Mortality Rate Caused by Fake Drugs
by Peter Anderson SEOAt best,
intake of fake drugs cannot cure any illness. At worst, it can take a life.
Around the
world, drug counterfeiting is a huge problem. Despite the insistence of World
Health Organization (WHO) that drug counterfeiting is not a global issue
because it only takes 1% of the total pharmaceutical industry in developed
countries, deaths traced to substandard drugs bought either through fraudulent
dealers or fake online pharmacies are continuously increasing in the United
States - suppliers of which comes from Canada and the United Kingdom.
In truth,
the real scale of counterfeit medicines is still unknown. There is no existing
proof that this issue is not a global concern nor are there any warning signs
that it has caused mass killings in a certain locality. The statistics have
been vague and are altered in every different review. There are cases when it
is held accountable for deaths when it shouldn’t be and there are also other
cases where the bereaved families are unaware that it is the real culprit.
There is no way to determine its accountability.
One thing is
for sure though: While the authorities are finding a way to determine its true
nature, drug counterfeiting has become a lucrative business in the past couple
of years. True, it is impossible to know the exact numbers behinds its trade
and lethal impact. Some guesses are to as high as 700,000 deaths per year but
there is no denying the fact that it can endanger human health and wellbeing.
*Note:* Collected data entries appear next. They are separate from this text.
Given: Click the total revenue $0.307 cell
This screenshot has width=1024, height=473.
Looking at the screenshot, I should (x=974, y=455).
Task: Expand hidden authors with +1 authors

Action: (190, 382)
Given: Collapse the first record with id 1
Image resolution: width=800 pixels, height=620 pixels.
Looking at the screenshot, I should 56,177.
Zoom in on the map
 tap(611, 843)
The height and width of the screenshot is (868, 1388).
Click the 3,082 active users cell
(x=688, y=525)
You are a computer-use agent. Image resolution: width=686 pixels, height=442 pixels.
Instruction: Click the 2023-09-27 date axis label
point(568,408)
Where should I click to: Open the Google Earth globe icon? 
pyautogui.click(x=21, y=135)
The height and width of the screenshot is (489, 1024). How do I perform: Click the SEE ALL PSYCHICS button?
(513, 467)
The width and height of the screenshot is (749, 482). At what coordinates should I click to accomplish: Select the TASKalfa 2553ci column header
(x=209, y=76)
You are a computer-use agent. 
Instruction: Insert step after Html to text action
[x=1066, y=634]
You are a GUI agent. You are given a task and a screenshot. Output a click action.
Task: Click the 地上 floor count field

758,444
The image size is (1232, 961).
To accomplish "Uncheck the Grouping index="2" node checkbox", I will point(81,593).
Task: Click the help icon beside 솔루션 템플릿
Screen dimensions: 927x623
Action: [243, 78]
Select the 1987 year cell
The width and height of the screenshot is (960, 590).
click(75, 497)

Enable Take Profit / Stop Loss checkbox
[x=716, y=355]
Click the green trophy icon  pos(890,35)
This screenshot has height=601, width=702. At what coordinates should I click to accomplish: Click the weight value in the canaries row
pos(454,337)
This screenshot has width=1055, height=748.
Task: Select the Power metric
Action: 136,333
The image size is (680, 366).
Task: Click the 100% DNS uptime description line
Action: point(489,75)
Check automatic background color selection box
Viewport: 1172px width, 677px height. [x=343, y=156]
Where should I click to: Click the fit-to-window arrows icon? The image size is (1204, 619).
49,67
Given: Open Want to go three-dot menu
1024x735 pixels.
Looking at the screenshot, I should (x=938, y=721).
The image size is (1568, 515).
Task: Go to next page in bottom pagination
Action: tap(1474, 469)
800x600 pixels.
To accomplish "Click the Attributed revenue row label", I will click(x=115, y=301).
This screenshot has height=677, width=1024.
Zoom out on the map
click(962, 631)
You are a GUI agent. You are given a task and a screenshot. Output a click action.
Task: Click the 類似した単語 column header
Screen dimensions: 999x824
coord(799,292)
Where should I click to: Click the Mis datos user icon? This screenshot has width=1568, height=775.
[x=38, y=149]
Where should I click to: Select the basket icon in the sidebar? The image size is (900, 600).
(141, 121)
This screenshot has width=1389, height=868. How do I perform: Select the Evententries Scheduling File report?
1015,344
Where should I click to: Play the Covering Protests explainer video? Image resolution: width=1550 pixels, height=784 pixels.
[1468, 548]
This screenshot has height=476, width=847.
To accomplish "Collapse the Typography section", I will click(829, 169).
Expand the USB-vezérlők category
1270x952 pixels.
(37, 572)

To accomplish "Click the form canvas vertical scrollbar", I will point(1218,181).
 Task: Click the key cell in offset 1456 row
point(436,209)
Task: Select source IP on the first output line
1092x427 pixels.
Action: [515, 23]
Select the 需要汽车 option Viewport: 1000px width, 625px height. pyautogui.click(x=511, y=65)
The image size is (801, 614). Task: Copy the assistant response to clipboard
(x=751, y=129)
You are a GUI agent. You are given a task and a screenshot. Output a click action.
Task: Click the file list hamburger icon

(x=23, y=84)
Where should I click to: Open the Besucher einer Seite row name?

It is even labeled as silent terrorism since it can pounce while people are
mostly unaware.
In a review
conducted by The Peterson Group,
a non-profit organization and one of the leading sources of information on the
proliferation of counterfeit medicines, more than 30% of the total drug market
is suspect of being counterfeit. Based on the current statistics, it is not
only developing nations being targeted as well.
Between 2007
and 2008, 149 Americans were killed after taking heparin, a blood thinning
drug. In Jakarta,
Indonesia, Tamiflu, an immediate cure for simple fever killed 25 people in
the town of Menteng in a span of one and a half years. An epidemic was thought
to have caused the deaths but after a man was arrested for smuggling fake
copies of the medicine, only then did the authorities examined the remaining
Tamiflu medicines from the local pharmacies and proved it to be counterfeit. Besides,
if a relative who has heart problem dies because of heart attack, who would
blame the medicine?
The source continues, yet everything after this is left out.